- _Work to do_
Rewrite the lines of the material from its start up to and including the line with "pyautogui.click(x=1132, y=661)" as a numbered list, leaving out any blank lines.

- _Data to use_

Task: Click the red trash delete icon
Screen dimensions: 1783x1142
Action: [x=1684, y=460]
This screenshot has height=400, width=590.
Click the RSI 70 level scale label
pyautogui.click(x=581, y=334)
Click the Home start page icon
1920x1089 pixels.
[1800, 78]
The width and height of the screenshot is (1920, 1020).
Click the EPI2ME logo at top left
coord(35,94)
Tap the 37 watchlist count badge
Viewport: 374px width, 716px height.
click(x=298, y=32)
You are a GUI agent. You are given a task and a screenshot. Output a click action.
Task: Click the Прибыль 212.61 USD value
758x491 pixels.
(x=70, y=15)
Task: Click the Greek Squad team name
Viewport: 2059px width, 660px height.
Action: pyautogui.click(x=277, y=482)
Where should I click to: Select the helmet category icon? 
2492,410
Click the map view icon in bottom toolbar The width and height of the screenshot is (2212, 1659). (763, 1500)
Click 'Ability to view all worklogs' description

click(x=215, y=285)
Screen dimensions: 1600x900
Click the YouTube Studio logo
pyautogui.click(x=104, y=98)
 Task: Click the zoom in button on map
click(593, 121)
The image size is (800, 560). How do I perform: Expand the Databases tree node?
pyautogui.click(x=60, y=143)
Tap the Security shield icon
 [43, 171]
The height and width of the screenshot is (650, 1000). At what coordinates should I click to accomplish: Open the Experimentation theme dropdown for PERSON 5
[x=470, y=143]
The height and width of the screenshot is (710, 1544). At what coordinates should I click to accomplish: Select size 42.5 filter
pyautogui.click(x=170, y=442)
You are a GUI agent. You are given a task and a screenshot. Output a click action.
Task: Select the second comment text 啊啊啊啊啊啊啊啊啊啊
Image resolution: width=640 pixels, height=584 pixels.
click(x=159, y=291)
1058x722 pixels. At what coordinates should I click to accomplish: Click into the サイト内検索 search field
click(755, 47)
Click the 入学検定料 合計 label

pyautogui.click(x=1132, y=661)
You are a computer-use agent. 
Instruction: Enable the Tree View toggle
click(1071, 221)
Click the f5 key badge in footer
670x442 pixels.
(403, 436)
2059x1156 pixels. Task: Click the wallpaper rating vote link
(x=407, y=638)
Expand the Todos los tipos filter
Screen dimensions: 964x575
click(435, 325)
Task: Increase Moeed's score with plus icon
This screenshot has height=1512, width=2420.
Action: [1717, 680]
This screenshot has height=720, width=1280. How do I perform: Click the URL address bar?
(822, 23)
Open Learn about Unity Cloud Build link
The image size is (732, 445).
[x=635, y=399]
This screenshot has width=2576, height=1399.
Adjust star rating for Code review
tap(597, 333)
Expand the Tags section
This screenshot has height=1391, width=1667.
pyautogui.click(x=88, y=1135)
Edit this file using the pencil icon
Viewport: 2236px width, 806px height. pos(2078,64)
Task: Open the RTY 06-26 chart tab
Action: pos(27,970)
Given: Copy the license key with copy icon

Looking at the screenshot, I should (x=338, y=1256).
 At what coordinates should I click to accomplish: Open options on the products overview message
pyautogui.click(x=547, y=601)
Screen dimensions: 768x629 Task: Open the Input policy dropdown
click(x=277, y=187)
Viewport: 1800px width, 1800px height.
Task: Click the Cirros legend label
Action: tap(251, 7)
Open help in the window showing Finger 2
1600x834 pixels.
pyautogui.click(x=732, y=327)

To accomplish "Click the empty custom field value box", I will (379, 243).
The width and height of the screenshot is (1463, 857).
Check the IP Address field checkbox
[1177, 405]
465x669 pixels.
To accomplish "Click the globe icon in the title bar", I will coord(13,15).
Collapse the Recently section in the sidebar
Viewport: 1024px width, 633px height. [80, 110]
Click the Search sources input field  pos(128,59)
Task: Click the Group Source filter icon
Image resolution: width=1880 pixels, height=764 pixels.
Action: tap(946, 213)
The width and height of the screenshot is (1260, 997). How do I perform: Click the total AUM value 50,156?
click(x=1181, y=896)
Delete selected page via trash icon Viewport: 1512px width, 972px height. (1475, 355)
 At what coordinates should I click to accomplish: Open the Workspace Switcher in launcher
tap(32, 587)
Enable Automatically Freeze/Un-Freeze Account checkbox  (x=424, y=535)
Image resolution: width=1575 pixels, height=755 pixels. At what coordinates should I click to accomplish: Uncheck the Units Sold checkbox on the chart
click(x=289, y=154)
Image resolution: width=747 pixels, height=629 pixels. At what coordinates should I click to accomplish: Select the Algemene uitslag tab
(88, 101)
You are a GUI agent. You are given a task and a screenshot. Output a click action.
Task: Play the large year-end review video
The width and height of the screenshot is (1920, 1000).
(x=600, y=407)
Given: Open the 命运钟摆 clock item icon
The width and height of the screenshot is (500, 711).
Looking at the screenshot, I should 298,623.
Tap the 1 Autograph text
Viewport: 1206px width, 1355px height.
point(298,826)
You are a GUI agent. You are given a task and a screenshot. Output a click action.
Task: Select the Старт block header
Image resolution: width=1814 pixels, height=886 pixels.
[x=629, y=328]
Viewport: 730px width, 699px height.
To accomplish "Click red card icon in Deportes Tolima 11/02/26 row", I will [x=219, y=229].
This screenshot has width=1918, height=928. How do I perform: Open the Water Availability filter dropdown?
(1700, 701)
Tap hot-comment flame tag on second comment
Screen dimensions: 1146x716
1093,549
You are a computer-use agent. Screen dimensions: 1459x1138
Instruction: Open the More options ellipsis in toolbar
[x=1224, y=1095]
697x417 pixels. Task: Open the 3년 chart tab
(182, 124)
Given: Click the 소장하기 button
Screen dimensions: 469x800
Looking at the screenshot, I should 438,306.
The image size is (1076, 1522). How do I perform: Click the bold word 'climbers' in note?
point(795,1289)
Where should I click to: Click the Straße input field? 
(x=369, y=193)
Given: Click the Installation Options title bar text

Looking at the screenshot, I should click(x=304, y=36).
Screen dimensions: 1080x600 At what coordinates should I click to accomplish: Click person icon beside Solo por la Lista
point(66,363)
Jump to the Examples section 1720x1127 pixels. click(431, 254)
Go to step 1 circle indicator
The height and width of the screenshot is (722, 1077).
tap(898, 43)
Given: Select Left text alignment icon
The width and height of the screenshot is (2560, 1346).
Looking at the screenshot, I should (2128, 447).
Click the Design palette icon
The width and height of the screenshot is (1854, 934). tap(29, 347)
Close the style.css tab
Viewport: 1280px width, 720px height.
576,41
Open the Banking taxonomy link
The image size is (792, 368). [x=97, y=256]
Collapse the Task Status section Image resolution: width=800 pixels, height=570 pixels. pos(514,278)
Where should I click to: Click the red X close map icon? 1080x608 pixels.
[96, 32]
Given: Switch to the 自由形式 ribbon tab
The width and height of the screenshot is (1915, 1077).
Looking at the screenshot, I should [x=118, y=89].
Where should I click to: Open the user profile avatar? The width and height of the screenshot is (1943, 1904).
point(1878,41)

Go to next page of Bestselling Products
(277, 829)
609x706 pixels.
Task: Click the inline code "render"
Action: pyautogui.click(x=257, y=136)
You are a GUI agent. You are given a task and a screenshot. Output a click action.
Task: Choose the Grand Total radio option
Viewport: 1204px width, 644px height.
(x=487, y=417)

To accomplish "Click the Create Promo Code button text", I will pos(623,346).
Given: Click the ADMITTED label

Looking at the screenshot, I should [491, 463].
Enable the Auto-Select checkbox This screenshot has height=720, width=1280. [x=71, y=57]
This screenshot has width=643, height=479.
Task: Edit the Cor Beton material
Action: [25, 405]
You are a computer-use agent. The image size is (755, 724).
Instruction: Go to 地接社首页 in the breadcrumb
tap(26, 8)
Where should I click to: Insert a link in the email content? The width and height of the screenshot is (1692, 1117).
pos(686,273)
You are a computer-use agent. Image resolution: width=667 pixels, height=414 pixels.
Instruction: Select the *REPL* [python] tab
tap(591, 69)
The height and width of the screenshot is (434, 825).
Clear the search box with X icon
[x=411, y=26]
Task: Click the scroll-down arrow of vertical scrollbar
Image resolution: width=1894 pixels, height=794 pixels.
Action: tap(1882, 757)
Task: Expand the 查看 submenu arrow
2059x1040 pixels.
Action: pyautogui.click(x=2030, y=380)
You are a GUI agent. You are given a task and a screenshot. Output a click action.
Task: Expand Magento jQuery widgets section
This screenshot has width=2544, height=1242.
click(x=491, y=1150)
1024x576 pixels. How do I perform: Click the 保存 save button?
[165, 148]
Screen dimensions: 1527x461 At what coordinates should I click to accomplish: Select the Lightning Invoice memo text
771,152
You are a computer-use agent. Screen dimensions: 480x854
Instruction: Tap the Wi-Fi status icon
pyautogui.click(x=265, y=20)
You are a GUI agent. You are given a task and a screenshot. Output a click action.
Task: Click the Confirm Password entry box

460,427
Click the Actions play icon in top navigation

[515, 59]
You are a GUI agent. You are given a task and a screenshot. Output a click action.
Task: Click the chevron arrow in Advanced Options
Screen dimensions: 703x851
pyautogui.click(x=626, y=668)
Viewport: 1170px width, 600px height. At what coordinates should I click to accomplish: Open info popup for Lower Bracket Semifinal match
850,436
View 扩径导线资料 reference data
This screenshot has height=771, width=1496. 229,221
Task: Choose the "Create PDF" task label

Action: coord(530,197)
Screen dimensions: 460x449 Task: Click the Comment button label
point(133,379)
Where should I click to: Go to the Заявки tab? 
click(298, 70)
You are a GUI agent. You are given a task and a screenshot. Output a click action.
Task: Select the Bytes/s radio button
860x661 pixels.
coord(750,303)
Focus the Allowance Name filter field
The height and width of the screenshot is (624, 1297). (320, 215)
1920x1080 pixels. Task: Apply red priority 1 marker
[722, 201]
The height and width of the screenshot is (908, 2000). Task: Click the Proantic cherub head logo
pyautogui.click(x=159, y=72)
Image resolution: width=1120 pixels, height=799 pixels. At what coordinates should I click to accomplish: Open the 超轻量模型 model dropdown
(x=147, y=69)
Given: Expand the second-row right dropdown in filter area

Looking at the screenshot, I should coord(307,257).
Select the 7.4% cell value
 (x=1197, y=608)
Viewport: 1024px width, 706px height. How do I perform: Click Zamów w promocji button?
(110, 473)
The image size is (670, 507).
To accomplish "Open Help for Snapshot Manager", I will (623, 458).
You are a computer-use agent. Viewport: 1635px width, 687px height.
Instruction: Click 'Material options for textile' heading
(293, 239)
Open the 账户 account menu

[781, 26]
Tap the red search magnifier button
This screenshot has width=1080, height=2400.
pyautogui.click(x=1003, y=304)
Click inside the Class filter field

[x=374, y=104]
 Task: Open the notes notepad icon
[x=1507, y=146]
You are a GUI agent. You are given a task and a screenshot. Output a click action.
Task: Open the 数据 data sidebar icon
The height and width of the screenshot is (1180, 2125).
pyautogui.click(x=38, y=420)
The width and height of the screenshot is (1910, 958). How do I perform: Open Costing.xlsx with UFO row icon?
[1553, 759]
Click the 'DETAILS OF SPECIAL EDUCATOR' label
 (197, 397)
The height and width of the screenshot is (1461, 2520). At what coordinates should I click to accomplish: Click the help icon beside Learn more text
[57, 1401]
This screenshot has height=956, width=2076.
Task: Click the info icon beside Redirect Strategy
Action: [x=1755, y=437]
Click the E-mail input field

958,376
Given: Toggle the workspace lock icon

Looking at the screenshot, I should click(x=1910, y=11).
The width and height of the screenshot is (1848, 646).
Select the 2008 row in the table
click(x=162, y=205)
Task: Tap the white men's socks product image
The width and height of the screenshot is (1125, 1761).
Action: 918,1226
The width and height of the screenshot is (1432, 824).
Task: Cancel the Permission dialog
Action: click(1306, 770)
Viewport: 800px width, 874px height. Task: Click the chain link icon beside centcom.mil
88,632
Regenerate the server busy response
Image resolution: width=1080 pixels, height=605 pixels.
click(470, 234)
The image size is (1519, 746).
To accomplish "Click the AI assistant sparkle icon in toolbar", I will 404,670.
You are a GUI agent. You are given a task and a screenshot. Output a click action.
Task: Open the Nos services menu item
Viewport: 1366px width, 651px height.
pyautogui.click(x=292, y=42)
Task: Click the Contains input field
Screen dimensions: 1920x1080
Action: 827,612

- _Worked solution_
1. Task: Click the red trash delete icon
2. Screen dimensions: 1783x1142
3. Action: [x=1684, y=460]
4. This screenshot has height=400, width=590.
5. Click the RSI 70 level scale label
6. pyautogui.click(x=581, y=334)
7. Click the Home start page icon
8. 1920x1089 pixels.
9. [1800, 78]
10. The width and height of the screenshot is (1920, 1020).
11. Click the EPI2ME logo at top left
12. coord(35,94)
13. Tap the 37 watchlist count badge
14. Viewport: 374px width, 716px height.
15. click(x=298, y=32)
16. You are a GUI agent. You are given a task and a screenshot. Output a click action.
17. Task: Click the Прибыль 212.61 USD value
18. 758x491 pixels.
19. (x=70, y=15)
20. Task: Click the Greek Squad team name
21. Viewport: 2059px width, 660px height.
22. Action: pyautogui.click(x=277, y=482)
23. Where should I click to: Select the helmet category icon? 
24. 2492,410
25. Click the map view icon in bottom toolbar The width and height of the screenshot is (2212, 1659). (763, 1500)
26. Click 'Ability to view all worklogs' description
27. click(x=215, y=285)
28. Screen dimensions: 1600x900
29. Click the YouTube Studio logo
30. pyautogui.click(x=104, y=98)
31.  Task: Click the zoom in button on map
32. click(593, 121)
33. The image size is (800, 560). How do I perform: Expand the Databases tree node?
34. pyautogui.click(x=60, y=143)
35. Tap the Security shield icon
36.  [43, 171]
37. The height and width of the screenshot is (650, 1000). At what coordinates should I click to accomplish: Open the Experimentation theme dropdown for PERSON 5
38. [x=470, y=143]
39. The height and width of the screenshot is (710, 1544). At what coordinates should I click to accomplish: Select size 42.5 filter
40. pyautogui.click(x=170, y=442)
41. You are a GUI agent. You are given a task and a screenshot. Output a click action.
42. Task: Select the second comment text 啊啊啊啊啊啊啊啊啊啊
43. Image resolution: width=640 pixels, height=584 pixels.
44. click(x=159, y=291)
45. 1058x722 pixels. At what coordinates should I click to accomplish: Click into the サイト内検索 search field
46. click(755, 47)
47. Click the 入学検定料 合計 label
48. pyautogui.click(x=1132, y=661)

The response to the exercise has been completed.